Your assignment. Only a slice of the listing below is wanted. Retype the lines from the one containing "- 3 jours (23, 2517)" through the one containing "- 7 jours (23, 2525)", exactly, both ends included.

..........

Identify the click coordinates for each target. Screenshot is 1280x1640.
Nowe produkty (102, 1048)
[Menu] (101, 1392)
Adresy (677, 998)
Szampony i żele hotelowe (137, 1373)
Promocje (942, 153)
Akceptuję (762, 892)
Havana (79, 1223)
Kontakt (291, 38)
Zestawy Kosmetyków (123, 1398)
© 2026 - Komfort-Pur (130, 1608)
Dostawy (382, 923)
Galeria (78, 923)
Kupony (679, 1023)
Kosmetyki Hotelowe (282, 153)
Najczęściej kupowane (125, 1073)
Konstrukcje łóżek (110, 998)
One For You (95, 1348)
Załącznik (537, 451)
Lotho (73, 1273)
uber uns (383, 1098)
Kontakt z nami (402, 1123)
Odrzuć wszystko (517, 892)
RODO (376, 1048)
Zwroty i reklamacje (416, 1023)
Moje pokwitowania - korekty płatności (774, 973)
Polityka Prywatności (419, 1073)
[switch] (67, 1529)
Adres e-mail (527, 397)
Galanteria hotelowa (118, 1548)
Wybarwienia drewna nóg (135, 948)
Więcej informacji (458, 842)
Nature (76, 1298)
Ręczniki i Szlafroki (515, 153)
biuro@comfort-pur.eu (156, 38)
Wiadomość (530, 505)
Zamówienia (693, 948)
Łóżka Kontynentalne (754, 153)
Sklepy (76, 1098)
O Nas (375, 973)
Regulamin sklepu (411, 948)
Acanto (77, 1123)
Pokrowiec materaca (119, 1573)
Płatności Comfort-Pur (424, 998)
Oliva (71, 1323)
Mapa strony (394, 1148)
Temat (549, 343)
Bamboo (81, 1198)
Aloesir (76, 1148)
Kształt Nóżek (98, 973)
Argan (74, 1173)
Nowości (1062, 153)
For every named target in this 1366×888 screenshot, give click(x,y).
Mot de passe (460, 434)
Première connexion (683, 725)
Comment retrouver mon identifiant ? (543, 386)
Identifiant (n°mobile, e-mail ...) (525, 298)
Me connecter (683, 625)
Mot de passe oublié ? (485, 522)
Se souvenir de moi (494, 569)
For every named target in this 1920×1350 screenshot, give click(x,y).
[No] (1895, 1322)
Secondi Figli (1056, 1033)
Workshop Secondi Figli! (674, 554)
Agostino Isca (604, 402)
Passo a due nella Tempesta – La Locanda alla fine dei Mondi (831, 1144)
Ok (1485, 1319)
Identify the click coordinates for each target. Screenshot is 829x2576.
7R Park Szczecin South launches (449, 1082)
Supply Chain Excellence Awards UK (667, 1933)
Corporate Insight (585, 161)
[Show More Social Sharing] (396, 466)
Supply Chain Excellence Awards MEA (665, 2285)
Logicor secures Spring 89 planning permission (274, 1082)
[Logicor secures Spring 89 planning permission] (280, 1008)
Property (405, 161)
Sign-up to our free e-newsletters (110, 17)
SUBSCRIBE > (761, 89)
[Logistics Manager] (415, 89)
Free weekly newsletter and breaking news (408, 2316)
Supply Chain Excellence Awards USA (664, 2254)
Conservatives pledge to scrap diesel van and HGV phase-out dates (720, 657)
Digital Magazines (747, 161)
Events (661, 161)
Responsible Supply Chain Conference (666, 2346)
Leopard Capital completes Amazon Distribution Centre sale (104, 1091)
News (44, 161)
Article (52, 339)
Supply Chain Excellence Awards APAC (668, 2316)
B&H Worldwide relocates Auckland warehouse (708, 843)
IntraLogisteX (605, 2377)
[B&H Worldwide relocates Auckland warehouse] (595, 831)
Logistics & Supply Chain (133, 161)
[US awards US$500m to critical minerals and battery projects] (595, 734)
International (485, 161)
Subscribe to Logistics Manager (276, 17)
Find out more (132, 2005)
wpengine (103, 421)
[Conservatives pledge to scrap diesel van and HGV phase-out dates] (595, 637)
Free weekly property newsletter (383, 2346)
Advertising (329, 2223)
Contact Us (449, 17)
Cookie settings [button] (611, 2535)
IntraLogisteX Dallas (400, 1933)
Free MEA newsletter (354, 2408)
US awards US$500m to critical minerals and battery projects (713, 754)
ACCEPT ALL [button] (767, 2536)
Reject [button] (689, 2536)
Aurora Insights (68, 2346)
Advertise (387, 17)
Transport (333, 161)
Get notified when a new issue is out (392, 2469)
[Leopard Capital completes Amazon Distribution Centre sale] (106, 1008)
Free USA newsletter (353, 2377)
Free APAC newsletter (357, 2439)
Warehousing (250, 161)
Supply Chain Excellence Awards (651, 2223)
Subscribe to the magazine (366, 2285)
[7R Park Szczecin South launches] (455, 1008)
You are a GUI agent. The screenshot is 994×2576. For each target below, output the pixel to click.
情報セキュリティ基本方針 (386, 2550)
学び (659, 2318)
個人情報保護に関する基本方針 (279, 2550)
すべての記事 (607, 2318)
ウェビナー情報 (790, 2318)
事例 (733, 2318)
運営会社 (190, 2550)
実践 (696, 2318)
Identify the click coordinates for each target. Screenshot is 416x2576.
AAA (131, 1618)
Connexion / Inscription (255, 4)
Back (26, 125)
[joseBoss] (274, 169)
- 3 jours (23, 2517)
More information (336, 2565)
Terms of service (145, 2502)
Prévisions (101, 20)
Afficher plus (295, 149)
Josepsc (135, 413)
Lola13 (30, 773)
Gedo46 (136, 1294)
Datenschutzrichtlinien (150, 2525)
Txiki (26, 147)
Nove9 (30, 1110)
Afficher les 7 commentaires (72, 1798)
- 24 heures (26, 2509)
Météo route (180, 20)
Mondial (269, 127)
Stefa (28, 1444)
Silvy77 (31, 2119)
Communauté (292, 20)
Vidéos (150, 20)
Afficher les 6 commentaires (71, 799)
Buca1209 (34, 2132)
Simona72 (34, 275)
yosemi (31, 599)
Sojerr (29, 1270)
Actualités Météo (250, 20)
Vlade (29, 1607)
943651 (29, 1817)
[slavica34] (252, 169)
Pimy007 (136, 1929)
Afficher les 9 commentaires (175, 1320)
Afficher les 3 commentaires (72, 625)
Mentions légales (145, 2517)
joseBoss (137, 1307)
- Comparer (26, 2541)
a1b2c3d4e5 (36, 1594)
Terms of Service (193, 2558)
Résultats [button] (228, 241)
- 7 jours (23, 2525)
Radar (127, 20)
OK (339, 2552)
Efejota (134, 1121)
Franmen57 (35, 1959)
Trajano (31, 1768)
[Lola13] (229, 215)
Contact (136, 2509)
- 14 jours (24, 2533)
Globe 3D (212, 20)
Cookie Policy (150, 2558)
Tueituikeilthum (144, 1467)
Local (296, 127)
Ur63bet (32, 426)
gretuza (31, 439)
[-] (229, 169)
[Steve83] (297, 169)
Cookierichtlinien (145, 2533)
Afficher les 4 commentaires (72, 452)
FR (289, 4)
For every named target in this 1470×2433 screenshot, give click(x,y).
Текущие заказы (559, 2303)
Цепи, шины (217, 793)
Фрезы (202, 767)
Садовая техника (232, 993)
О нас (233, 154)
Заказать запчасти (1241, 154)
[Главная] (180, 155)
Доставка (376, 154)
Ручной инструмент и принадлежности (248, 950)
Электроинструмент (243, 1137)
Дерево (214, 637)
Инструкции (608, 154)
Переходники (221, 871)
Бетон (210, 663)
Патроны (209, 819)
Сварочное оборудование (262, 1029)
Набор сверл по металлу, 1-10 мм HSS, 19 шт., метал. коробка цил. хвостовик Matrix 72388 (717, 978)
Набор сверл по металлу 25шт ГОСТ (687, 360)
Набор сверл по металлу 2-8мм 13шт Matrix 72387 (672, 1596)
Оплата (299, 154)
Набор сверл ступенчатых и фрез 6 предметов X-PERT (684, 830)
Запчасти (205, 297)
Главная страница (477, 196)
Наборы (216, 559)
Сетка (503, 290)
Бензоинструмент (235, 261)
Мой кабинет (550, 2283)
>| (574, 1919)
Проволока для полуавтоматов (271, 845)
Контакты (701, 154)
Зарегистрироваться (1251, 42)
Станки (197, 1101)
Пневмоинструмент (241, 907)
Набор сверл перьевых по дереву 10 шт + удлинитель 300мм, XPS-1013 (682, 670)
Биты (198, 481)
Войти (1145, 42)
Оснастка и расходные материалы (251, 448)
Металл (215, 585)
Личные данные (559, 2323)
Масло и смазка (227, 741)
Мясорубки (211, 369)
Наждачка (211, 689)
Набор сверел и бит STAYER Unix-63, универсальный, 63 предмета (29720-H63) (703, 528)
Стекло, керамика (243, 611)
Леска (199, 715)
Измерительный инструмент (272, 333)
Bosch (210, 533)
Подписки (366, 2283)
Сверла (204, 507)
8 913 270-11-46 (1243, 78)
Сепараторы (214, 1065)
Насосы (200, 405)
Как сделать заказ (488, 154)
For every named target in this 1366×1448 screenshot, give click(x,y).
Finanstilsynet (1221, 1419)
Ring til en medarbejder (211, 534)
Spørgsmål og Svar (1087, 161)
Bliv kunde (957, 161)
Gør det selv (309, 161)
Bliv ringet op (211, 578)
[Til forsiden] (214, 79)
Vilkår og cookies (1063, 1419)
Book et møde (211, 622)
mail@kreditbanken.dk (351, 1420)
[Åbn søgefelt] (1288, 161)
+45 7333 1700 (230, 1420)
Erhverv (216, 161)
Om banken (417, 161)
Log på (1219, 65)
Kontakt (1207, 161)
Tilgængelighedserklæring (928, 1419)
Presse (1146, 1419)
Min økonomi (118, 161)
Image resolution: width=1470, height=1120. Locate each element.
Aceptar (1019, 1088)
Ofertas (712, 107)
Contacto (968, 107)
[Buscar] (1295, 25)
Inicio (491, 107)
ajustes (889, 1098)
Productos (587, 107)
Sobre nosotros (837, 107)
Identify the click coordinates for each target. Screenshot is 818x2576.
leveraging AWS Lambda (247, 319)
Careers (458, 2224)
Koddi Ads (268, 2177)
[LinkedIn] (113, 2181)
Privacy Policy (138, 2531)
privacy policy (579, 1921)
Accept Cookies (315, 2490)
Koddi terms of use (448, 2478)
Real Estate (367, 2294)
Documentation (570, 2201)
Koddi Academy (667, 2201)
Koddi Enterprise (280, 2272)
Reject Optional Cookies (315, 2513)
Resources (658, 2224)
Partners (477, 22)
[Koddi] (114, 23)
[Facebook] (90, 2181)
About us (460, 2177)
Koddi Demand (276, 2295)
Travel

..........

Response for this exercise.
- 3 jours (23, 2517)
More information (336, 2565)
Terms of service (145, 2502)
Prévisions (101, 20)
Afficher plus (295, 149)
Josepsc (135, 413)
Lola13 (30, 773)
Gedo46 (136, 1294)
Datenschutzrichtlinien (150, 2525)
Txiki (26, 147)
Nove9 (30, 1110)
Afficher les 7 commentaires (72, 1798)
- 24 heures (26, 2509)
Météo route (180, 20)
Mondial (269, 127)
Stefa (28, 1444)
Silvy77 (31, 2119)
Communauté (292, 20)
Vidéos (150, 20)
Afficher les 6 commentaires (71, 799)
Buca1209 (34, 2132)
Simona72 (34, 275)
yosemi (31, 599)
Sojerr (29, 1270)
Actualités Météo (250, 20)
Vlade (29, 1607)
943651 (29, 1817)
[slavica34] (252, 169)
Pimy007 (136, 1929)
Afficher les 9 commentaires (175, 1320)
Afficher les 3 commentaires (72, 625)
Mentions légales (145, 2517)
joseBoss (137, 1307)
- Comparer (26, 2541)
a1b2c3d4e5 (36, 1594)
Terms of Service (193, 2558)
Résultats [button] (228, 241)
- 7 jours (23, 2525)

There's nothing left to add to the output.